§ Exercise goal: Using the records below, copy every line that holds the string "agent".

§ Data extracts:
- Opening Delimiter -

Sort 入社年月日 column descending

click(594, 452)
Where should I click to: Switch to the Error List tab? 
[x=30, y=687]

- Closing Delimiter -
- Opening Delimiter -

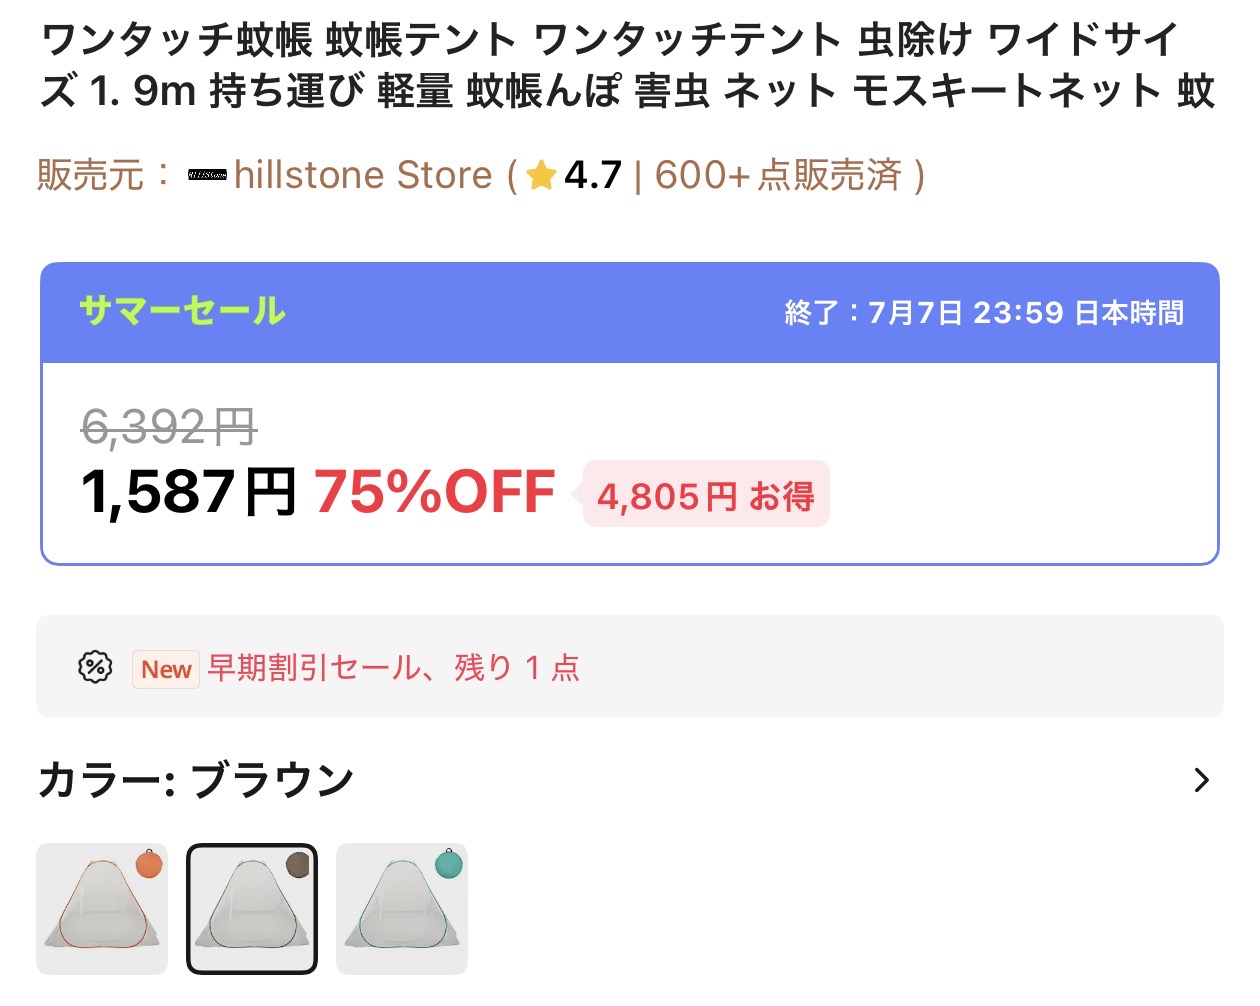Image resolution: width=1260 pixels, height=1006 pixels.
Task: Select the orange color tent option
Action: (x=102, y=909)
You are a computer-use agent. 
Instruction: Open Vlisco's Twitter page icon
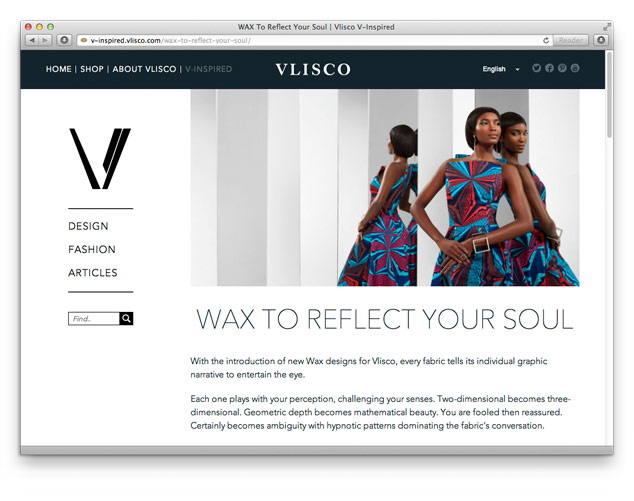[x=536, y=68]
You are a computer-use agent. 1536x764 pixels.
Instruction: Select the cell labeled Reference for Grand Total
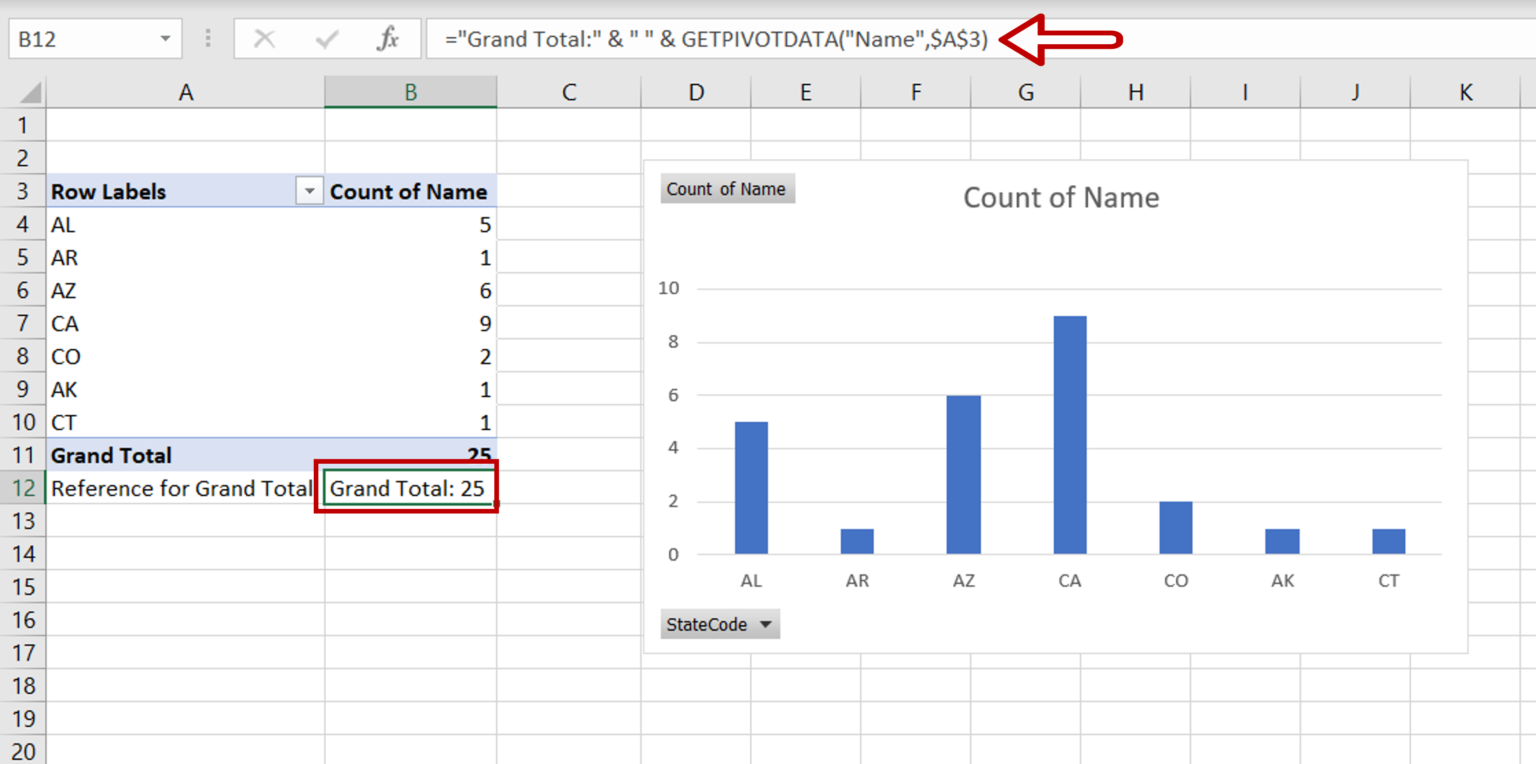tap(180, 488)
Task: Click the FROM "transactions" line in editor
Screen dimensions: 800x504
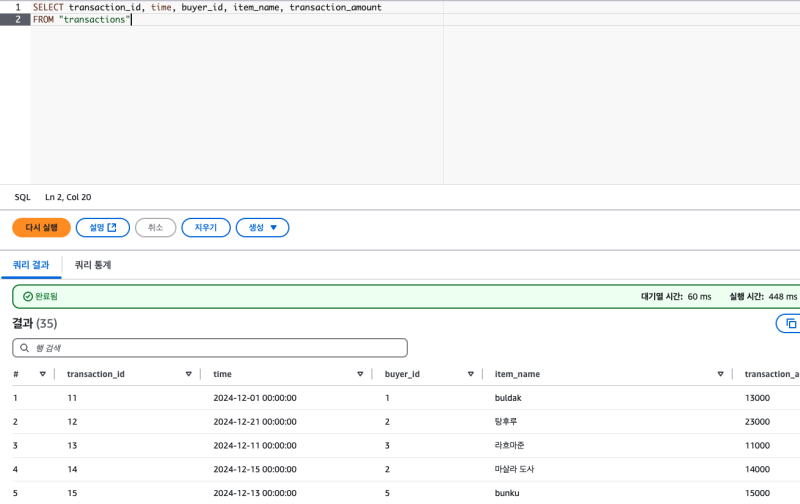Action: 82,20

- Closing Delimiter -

§ Result of the task:
You are a computer-use agent. 
You are a computer-use agent. 1536x764 pixels.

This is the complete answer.